Images in the data are to be skipped, while every line is restated exactly as written.

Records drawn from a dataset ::
□ □ □ □ □ □ □
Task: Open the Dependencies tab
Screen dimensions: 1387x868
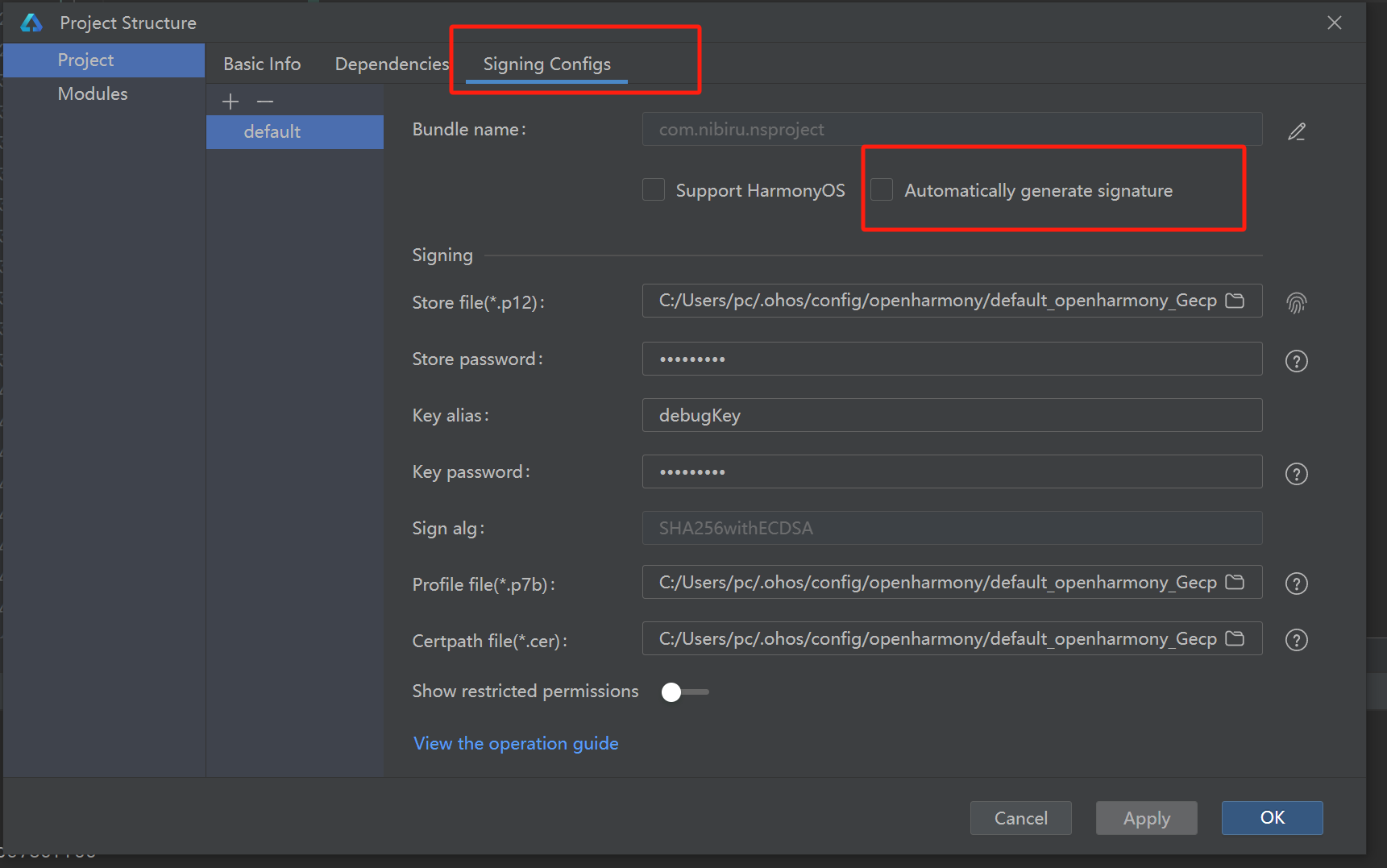Action: [392, 64]
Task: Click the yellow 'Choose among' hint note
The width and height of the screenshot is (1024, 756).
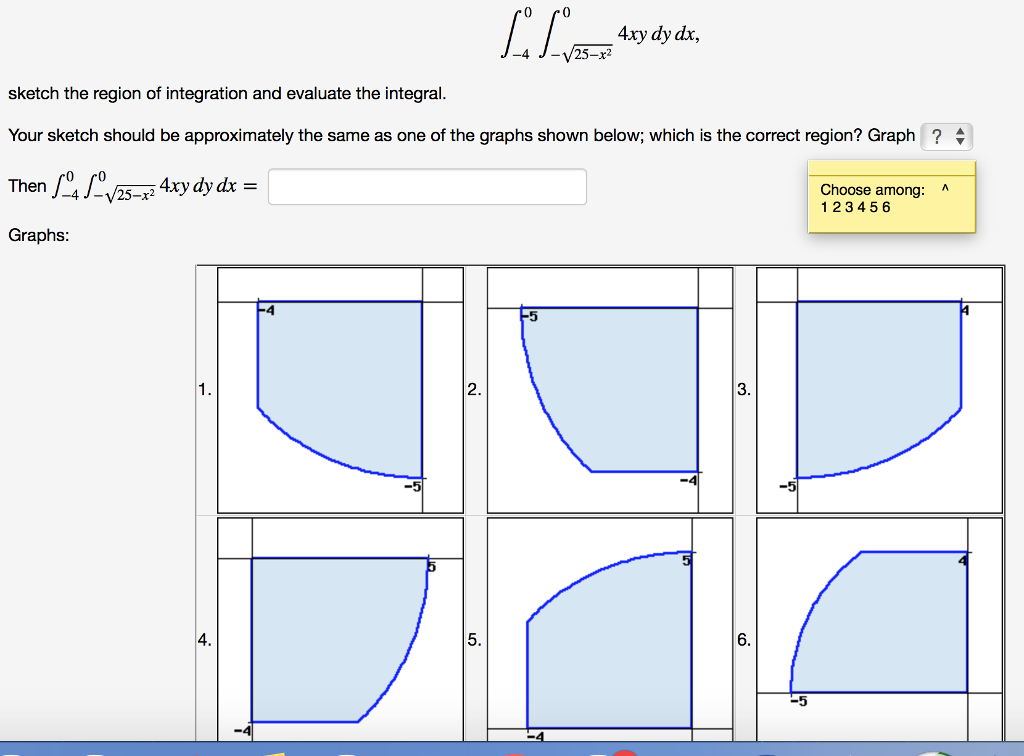Action: point(890,197)
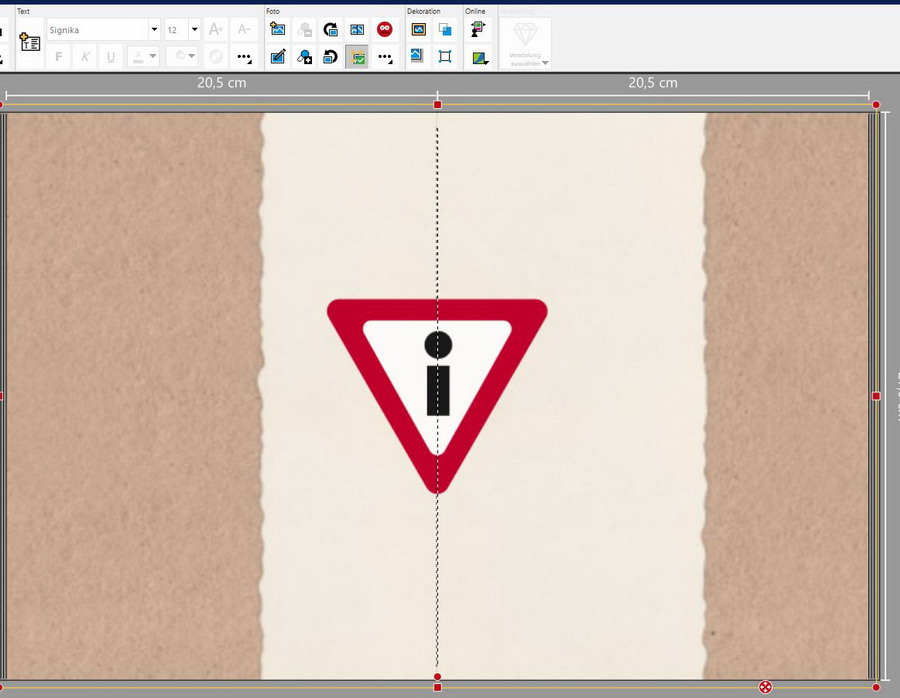The image size is (900, 698).
Task: Click the zoom photo magnifier icon
Action: (x=305, y=57)
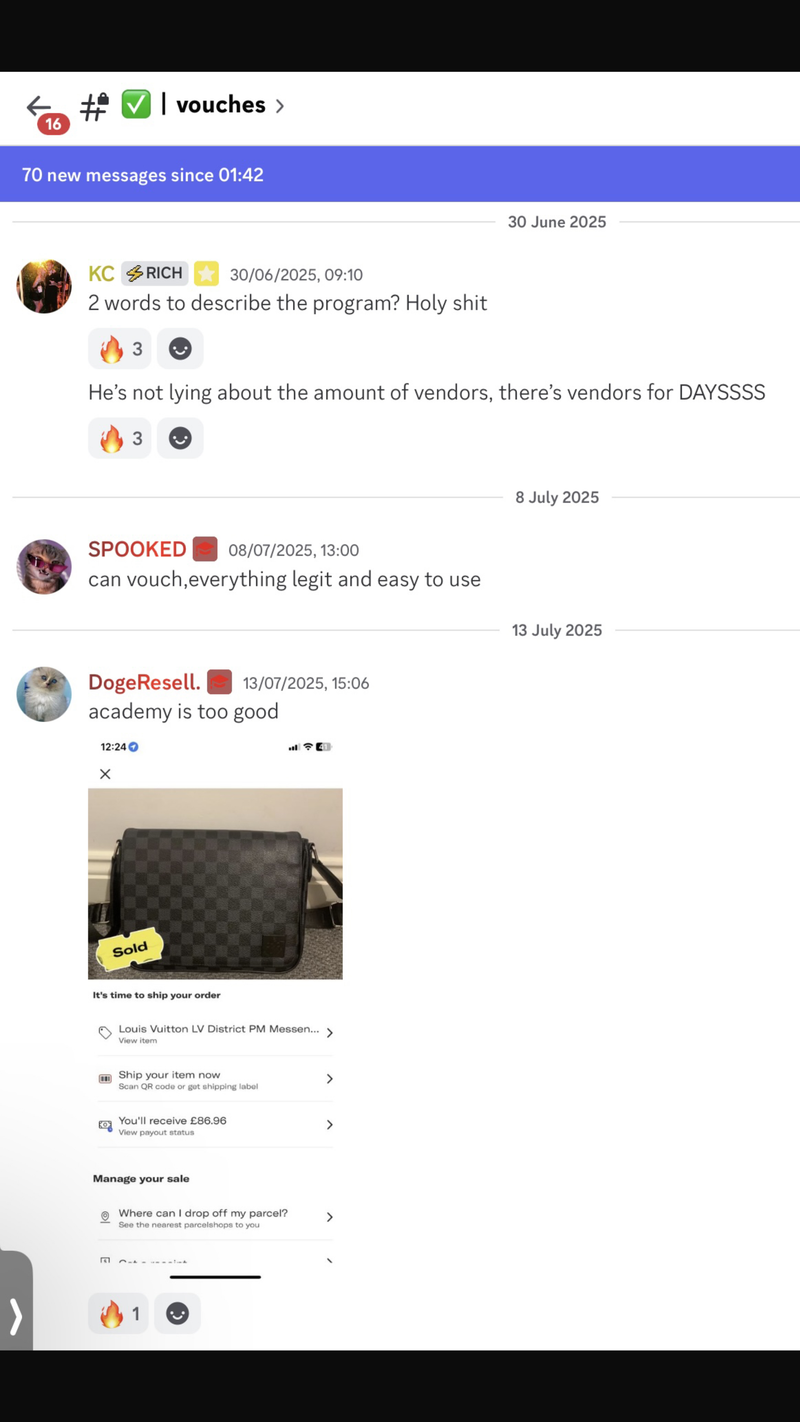
Task: Select the SPOOKED username
Action: click(x=137, y=549)
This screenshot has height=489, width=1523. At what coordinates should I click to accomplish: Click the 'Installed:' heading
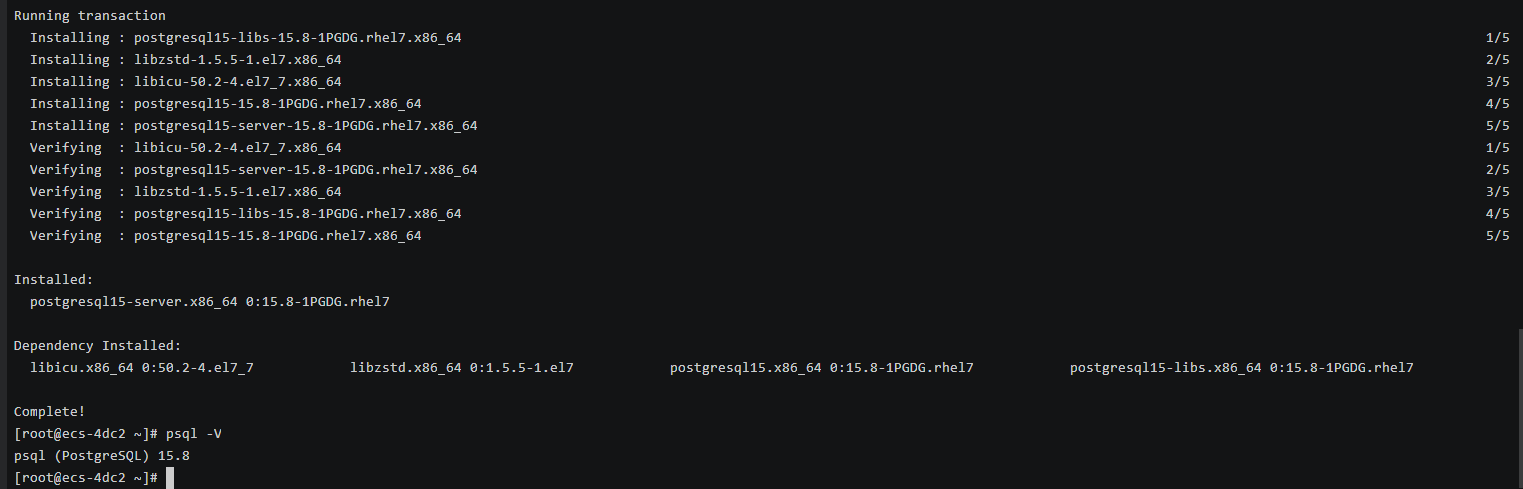tap(53, 280)
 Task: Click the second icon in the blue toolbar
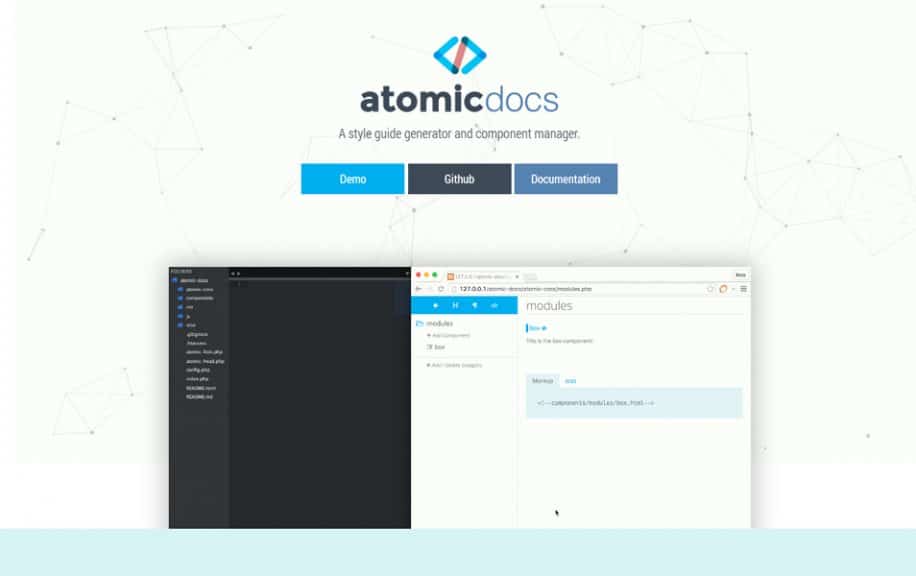click(x=457, y=306)
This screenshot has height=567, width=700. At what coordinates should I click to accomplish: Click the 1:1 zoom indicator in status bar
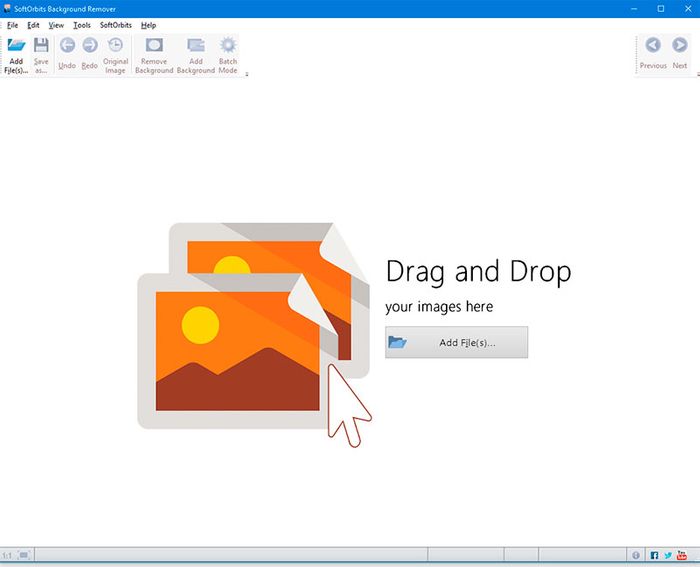pos(7,555)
□ □ □ □ □ □ □
EXPECTED ANSWER ::
Task: Open the Dependencies tab
Screen dimensions: 1387x868
Action: [392, 64]
Task: Click the yellow 'Choose among' hint note
The width and height of the screenshot is (1024, 756).
Action: point(890,197)
The image size is (900, 698).
Task: Click the zoom photo magnifier icon
Action: (x=305, y=57)
Task: Select the SPOOKED username
Action: click(x=137, y=549)
This screenshot has height=489, width=1523. At what coordinates should I click to accomplish: Click the 'Installed:' heading
tap(53, 280)
 Task: Click the second icon in the blue toolbar
click(x=457, y=306)
This screenshot has height=567, width=700. At what coordinates should I click to accomplish: Click the 1:1 zoom indicator in status bar
pos(7,555)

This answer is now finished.